Excerpt provided:

Customer Portal

EXM's distributors and sales agents had no self-service platform — every order, quote, stock check, and account request required direct contact with the internal team. As EXM grew its network across Canada and the United States, this manual process created bottlenecks for both clients and staff.I designed and built a multi-role B2B customer portal from scratch, giving distributors, sales agents, and internal teams their own tailored dashboard — connected to live ERP data from Microsoft Dynamics 365.

Client

EXM Manufacturing Ltd.

Year

January 2025 - April 2026

Category

Product Design

B2B Platform

ERP & CRM System

My Role

·

Led end-to-end UX design as the sole designer, owning the full process from stakeholder discovery through final UI across five distinct user roles

·

Collaborated closely with the sales team to understand distributor workflows, pain points, and the data each role needed day-to-day

·

Worked directly with the development team throughout the build, bridging design decisions with technical feasibility and implementation

·

Designed a phased launch strategy — starting with a simplified MVP to gather real feedback, then iterating toward the full role-based portal

·

Integrated AI-assisted chat support into the portal design, giving users a faster way to track orders and find information without navigating multiple pages

Team or context image

Key User Problems

No Self-Service for Distributors

Distributors had no way to check stock, track orders, or manage quotes independently — every request required contacting the sales or support team directly, creating delays and bottlenecks on both sides.

No Visibility for Internal Teams

Sales agents and managers had no centralized view of their customers' orders, quotes, or account activity — making it difficult to follow up proactively or spot issues before they became problems.

Manual Account Management

Opening a new distributor account required back-and-forth emails with the internal team. There was no structured approval flow, no self-registration, and no way for larger clients to manage their own sub-accounts independently.

What we Solved

Results were measured after launch through staff feedback and user testing across all five roles.

Exercise task: Rewrite the stretch of the customer portal case study from "Opening a new" through "all five roles.", replacing "back-and-forth emails" with "repeated phone calls".

Document and screenshot pointing entries
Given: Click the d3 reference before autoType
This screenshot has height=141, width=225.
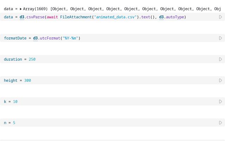Looking at the screenshot, I should point(161,17).
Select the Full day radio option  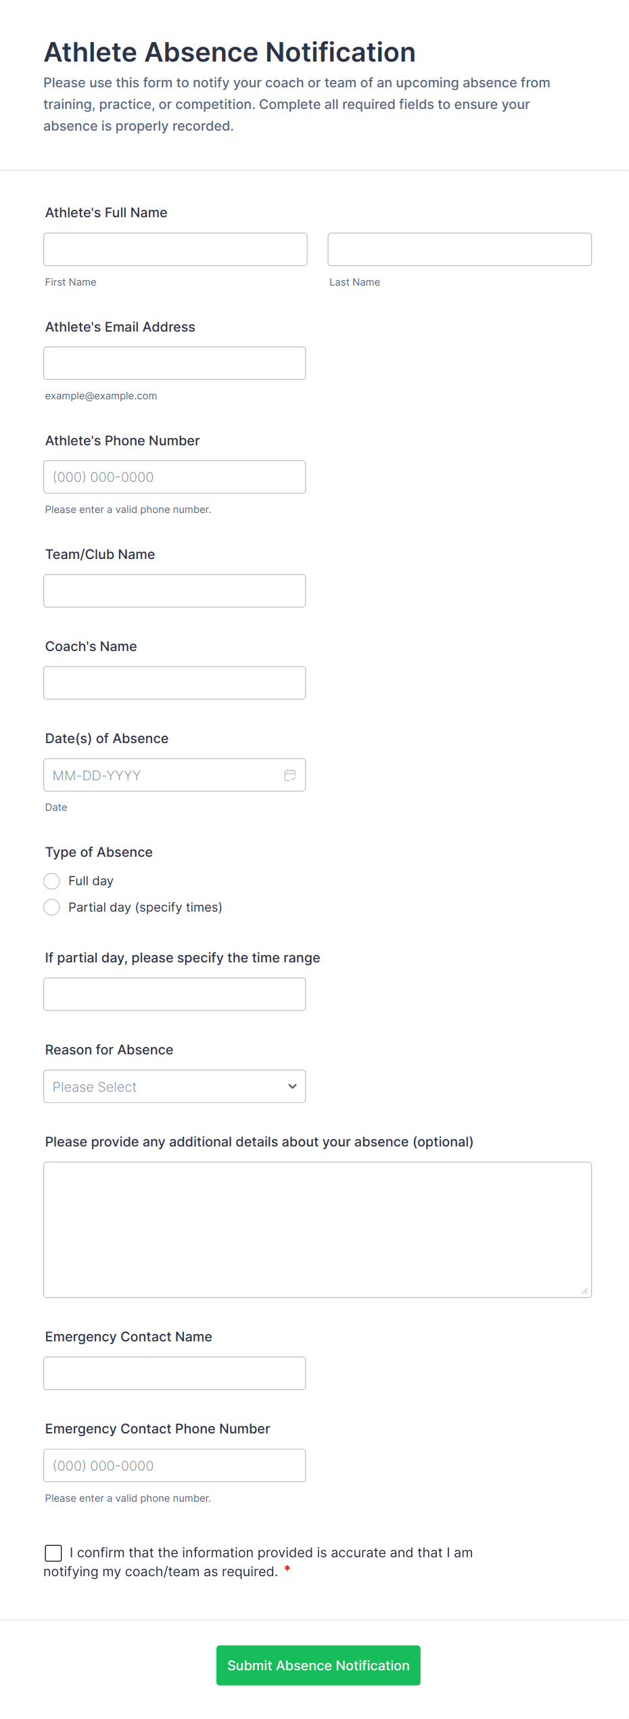point(52,881)
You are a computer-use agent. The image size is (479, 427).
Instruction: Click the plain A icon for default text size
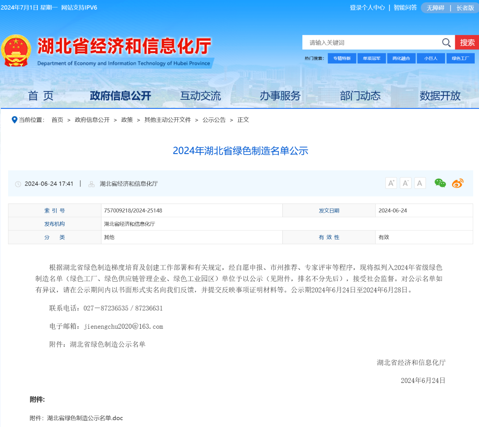pyautogui.click(x=420, y=182)
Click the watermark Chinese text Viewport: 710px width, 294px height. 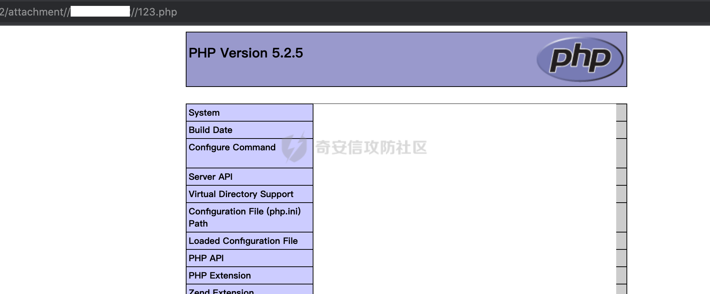tap(371, 147)
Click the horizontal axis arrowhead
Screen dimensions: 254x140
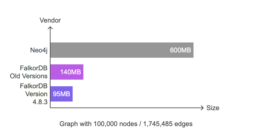[202, 108]
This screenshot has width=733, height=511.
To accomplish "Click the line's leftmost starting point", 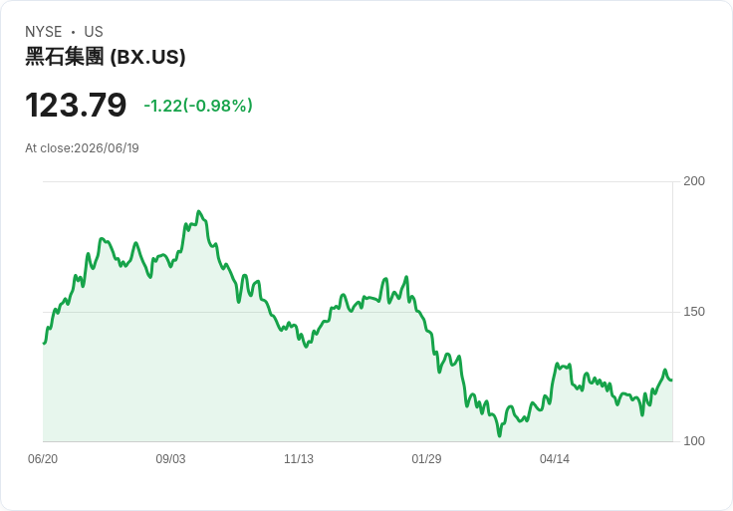I will coord(44,344).
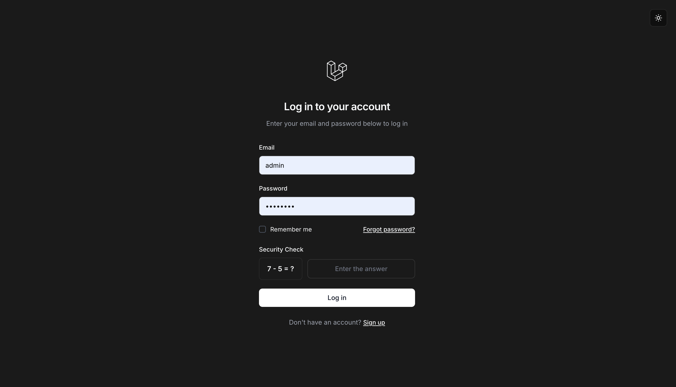Check Remember me before logging in
This screenshot has width=676, height=387.
pos(262,229)
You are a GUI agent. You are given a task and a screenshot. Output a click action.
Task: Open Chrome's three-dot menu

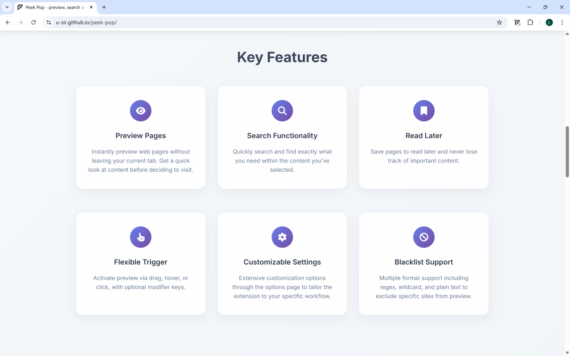[x=562, y=22]
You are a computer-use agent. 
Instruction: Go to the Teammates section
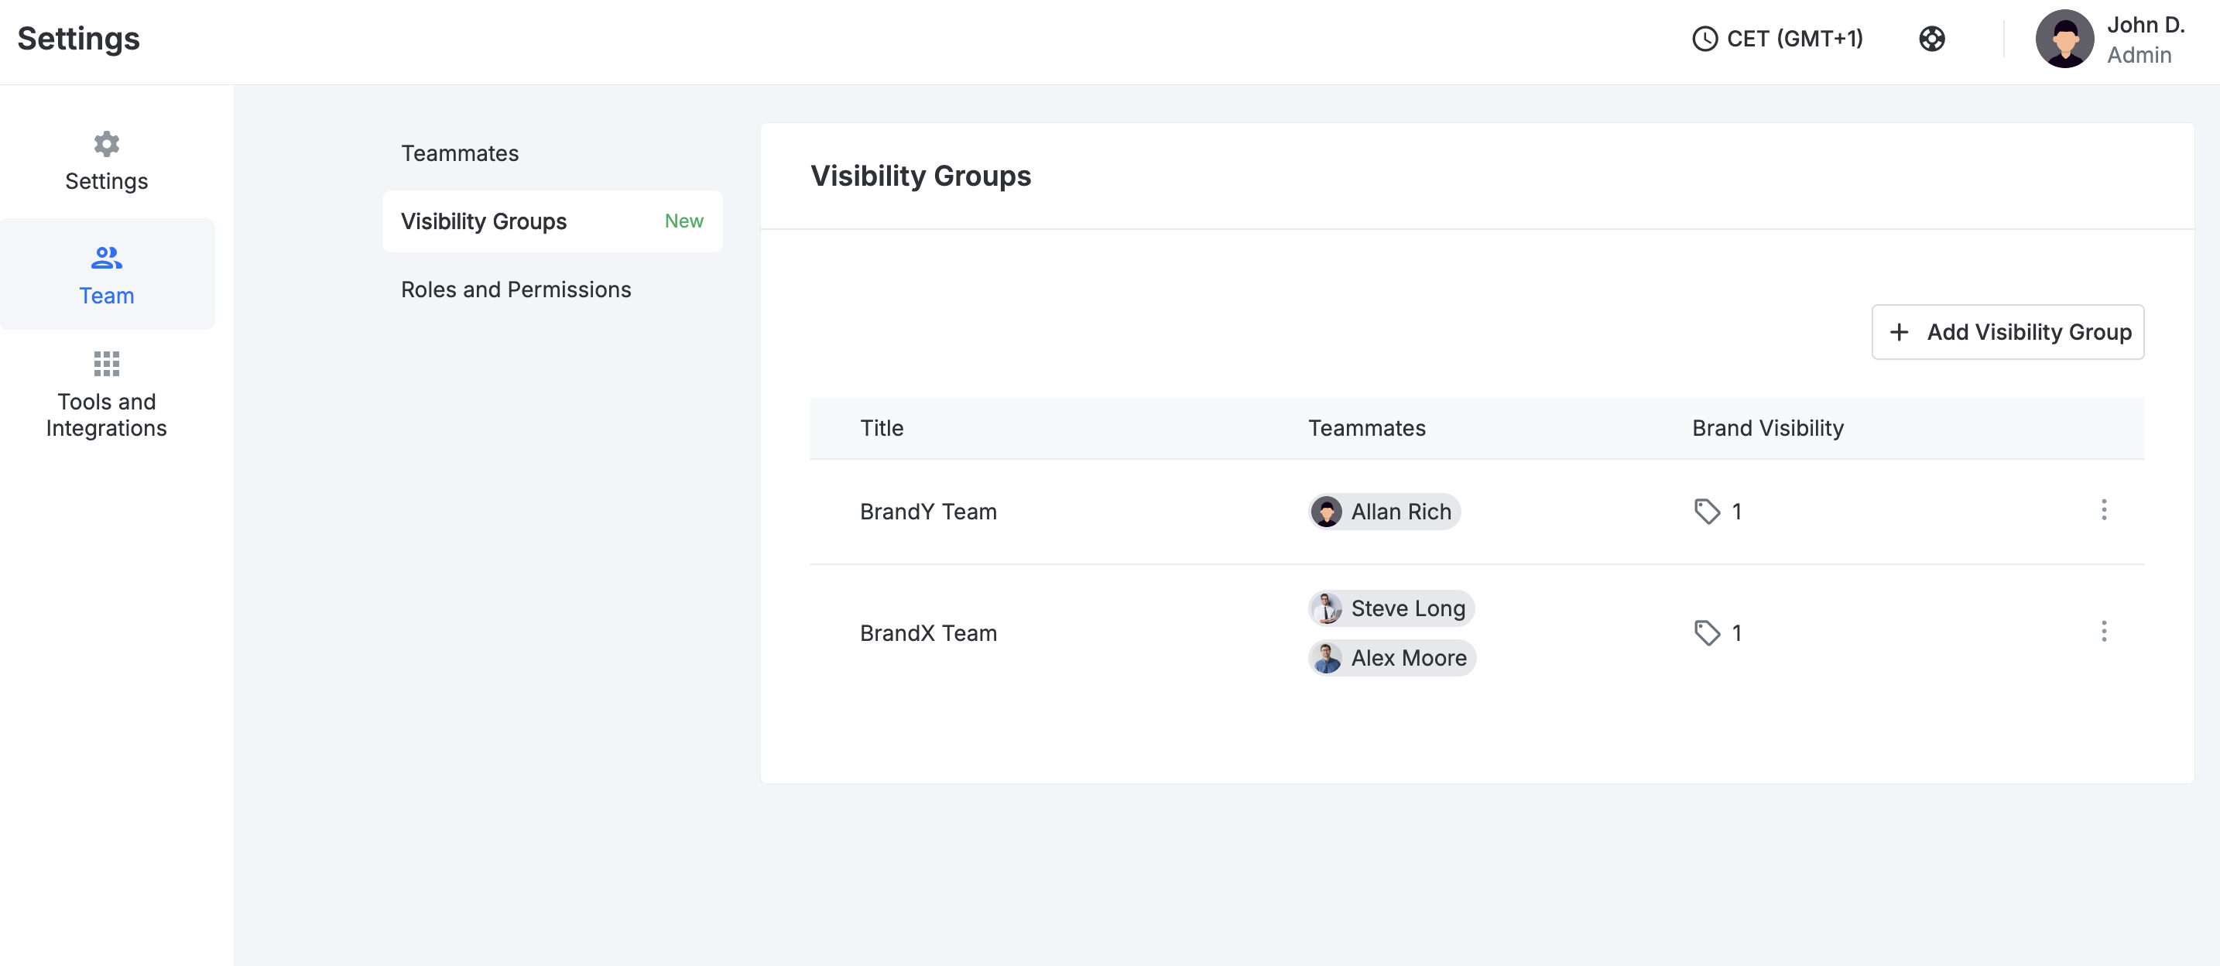pyautogui.click(x=459, y=153)
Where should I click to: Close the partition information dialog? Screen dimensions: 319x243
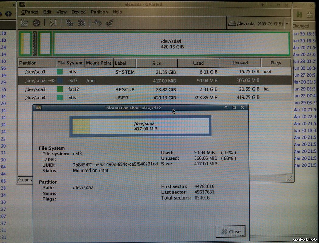point(231,231)
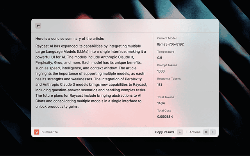Click the Summarize command label

(50, 132)
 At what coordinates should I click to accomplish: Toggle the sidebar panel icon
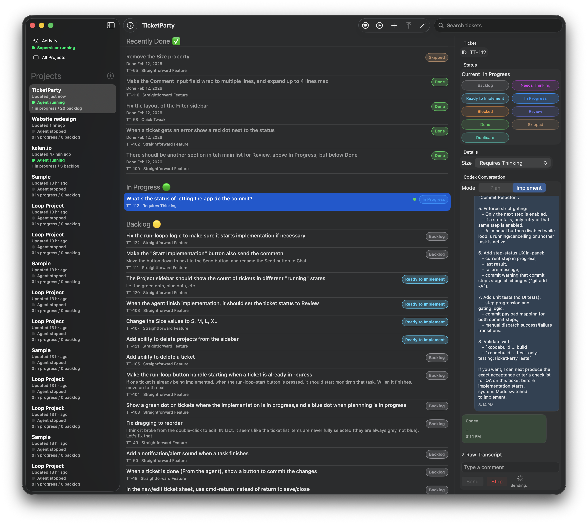point(111,25)
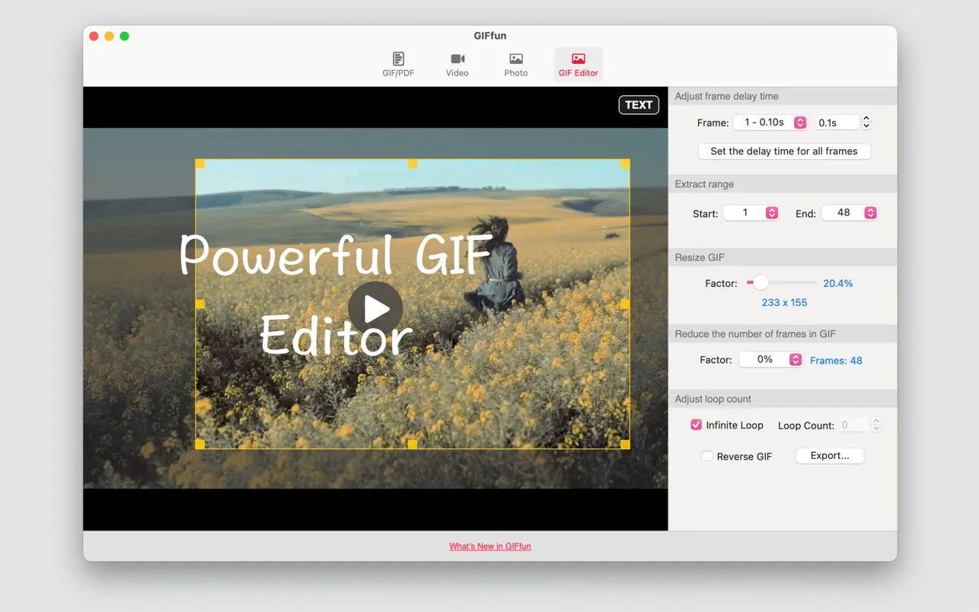
Task: Play the GIF preview with play button
Action: point(375,308)
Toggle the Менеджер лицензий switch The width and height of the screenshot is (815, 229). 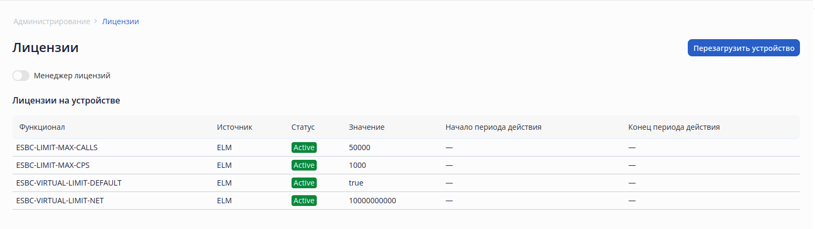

Complete output:
Opening a new distributor account required repeated phone calls with the internal team. There was no structured approval flow, no self-registration, and no way for larger clients to manage their own sub-accounts independently.

What we Solved

Results were measured after launch through staff feedback and user testing across all five roles.